Kathy’s Work
Multiple Myeloma
Research Foundation (MMRF)
Kathy founded the Multiple Myeloma Research Foundation with her identical twin sister Karen Andrews in 1998, soon after being diagnosed with multiple myeloma, and given three years to live. At the time, there were no new treatments in the multiple myeloma pipeline. Built like a biotech startup and run like a Fortune 500 business, the MMRF sought new business models to drive breakthrough science forward. First to build a collaborative tissue bank, first to sequence its cancer genome, and first to spearhead a clinical network that has conducted nearly 100 trials and helped launch more than 15 new drugs, the MMRF tripled the lifespan of patients diagnosed with multiple myeloma and transformed the way research is conducted across all cancers.
Harvard Business School (HBS)
Kraft Precision Medicine Accelerator
In the fall of 2015, Kathy received a call from Harvard Business School’s (HBS) Dean Nitin Nohria.

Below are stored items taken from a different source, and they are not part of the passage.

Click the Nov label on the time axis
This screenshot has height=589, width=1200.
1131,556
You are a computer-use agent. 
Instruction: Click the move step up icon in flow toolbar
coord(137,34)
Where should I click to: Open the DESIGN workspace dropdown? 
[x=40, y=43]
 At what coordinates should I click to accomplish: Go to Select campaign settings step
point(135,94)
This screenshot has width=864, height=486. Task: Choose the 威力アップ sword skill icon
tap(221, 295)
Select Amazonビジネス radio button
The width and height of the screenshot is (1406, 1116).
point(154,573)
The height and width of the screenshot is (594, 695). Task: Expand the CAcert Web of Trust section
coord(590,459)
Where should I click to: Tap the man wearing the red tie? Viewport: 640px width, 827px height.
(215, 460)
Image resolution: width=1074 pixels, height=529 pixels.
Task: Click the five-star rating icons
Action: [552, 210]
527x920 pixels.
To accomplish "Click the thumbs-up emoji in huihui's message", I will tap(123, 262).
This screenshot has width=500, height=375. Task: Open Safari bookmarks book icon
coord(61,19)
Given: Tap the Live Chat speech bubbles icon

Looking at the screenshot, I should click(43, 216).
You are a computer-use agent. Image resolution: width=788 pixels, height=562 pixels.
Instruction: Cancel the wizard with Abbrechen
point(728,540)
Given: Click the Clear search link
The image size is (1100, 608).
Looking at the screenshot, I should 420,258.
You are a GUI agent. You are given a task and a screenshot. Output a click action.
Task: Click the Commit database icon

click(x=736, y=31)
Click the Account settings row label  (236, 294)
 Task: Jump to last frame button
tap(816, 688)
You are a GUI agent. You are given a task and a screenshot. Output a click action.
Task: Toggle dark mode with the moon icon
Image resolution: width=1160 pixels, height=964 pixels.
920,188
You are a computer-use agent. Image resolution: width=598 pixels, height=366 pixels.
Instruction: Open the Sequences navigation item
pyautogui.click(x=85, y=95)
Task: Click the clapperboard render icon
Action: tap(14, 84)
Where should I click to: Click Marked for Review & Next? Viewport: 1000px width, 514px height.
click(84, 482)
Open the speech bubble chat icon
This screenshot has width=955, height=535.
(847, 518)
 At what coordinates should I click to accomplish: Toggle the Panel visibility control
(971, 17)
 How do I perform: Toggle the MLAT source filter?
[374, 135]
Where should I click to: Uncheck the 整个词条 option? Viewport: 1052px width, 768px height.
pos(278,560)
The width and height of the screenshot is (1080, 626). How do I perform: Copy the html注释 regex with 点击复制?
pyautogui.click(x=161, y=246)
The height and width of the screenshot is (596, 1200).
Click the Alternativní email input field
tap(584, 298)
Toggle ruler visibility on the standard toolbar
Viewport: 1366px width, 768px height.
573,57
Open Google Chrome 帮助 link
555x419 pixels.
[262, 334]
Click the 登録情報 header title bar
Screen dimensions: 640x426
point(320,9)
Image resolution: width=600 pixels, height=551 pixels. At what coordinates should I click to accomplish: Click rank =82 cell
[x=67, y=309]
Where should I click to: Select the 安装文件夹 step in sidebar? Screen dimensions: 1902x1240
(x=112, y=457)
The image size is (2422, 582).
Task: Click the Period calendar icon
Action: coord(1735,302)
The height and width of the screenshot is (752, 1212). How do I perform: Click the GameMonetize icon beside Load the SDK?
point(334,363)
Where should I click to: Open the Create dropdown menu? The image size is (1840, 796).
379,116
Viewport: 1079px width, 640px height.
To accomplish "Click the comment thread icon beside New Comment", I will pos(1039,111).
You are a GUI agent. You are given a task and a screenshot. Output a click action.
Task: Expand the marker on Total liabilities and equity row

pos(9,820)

HBS had been gifted a $20M grant by Robert Kraft and the Kraft Family Foundation to accelerate precision medicine by building collaborations and business models that could drive the field forward. Kathy would now become a senior fellow and faculty cochair of the Harvard Business School Kraft Precision Medicine Accelerator. At HBS, Kathy convened more than 300 thinkers, doers, and disruptors from across the healthcare ecosystem to create the Playbook for Cures, a guide for organizations across all disease states to accelerate cures.
Working Under
Three Presidents
Kathy was appointed by President George W. Bush to the National Cancer Advisory Board (NCAB), to President Obama’s Precision Medicine Initiative Working Group, and served as an advisor to the Biden Moonshot program. As part of Obama’s Precision Medicine Initiative Working Group, she helped create a “vision for how to harness the advances in technology, scientific understanding, and participant engagement to develop a platform for precision medicine research.” She also helped develop a plan for “creating and managing a large research cohort with data and specimens that can be accessed by all researchers for studies to understand the variables that contribute to health and disease and ultimately translate that knowledge into treatments tailored to individuals.”